Chinese online games company

Shengqu Games is a publisher and operator of online games based in Shanghai, China. Founded in 1999 as Shanda Interactive Entertainment Limited, it spun off from Shanda Interactive in 2009 and is currently owned by Zhejiang Century Huatong. Shanda's published and operated games include AION, MapleStory, The World of Legend, The Age, Magical Land, Ragnarok Online, Dungeons & Dragons Online, Crazy Arcade, GetAmped and Final Fantasy XIV (in mainland China) among others.

==History==
Shanda Interactive Entertainment Limited was founded in December 1999 by Chen Tianqiao, Chrissy Luo, and Chen Danian. In September 2001, Shanda published its first game, The Legend of Mir 2 (热血传奇), which was licensed from a Korean company, WeMade Soft. In 2003, a dispute over profit sharing caused the relationship to fracture between Shanda and WeMade. No longer able to operate The Legend of Mir 2, Shanda developed the game The World of Legend (传奇世界), which began operation in June 2003. Shanda transferred all user data from The Legend of Mir 2 into the new game, promising its customers that their character, points, armors and weapons would remain the same. WeMade Entertainment deemed The World of Legend to be a copy of Mir 2 and sued Shanda for copyright infringement in October 2003. After a prolonged legal battle, the two companies reached a settlement on April 26, 2009. By October 2004, Shanda operated eight games and was the largest online game company in China, hosting 1.2 million simultaneous players.
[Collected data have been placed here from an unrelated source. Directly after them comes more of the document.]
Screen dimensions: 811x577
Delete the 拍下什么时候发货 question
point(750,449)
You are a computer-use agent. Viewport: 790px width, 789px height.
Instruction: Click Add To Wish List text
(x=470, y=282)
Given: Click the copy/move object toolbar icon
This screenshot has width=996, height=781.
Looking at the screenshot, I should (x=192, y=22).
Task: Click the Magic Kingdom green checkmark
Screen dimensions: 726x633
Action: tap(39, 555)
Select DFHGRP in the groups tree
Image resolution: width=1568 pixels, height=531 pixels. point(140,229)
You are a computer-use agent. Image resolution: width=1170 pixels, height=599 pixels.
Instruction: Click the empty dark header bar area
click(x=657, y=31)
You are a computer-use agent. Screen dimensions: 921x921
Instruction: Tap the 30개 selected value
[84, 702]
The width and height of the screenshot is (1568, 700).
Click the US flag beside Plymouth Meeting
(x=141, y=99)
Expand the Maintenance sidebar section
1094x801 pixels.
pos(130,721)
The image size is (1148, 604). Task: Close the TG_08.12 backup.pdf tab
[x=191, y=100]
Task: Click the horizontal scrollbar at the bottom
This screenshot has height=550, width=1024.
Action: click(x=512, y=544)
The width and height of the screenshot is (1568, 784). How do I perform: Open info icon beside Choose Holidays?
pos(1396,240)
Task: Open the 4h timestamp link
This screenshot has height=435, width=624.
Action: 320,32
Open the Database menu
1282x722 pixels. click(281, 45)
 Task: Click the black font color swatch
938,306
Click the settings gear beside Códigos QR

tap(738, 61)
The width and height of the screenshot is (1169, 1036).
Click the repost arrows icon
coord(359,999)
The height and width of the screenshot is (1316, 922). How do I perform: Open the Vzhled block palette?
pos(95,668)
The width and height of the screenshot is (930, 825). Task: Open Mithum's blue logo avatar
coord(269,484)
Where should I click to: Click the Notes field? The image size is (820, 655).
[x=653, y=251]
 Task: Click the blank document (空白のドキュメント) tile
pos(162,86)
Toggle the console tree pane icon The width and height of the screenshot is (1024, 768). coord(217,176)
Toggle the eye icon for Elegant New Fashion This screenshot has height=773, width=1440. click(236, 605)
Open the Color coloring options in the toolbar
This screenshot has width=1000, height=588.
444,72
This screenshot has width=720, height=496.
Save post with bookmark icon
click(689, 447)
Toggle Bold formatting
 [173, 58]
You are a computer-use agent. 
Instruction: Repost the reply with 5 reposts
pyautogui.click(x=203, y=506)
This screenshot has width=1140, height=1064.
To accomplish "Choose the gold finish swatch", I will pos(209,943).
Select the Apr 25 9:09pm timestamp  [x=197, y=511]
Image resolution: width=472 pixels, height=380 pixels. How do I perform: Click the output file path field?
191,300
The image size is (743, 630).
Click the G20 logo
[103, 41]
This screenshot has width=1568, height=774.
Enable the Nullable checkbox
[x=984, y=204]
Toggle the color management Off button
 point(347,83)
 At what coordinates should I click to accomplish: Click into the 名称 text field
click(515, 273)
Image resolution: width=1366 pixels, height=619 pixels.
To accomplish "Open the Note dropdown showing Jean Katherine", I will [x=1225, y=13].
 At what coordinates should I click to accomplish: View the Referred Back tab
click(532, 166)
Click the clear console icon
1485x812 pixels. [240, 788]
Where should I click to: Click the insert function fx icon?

By June 2008, Shanda Games Limited had become a business unit of Shanda Interactive. In 2009, Shanda Interactive spun off Shanda Games in the largest IPO in the United States that year under the ticker: GAME, raising US$1.04 billion. At the time, Shanda Games provided 77 percent of Shanda Interactive's revenue. Shanda Group founder Tianqiao Chen subsequently sold his stake in Shanda Games in 2014. In 2017, the Shanda Games brand was acquired by Zhejiang Century Huatong Group.

On March 30, 2019, following a buyout by Zhejiang Century Huatong Group, Shanda Games changed their name to Shengqu Games.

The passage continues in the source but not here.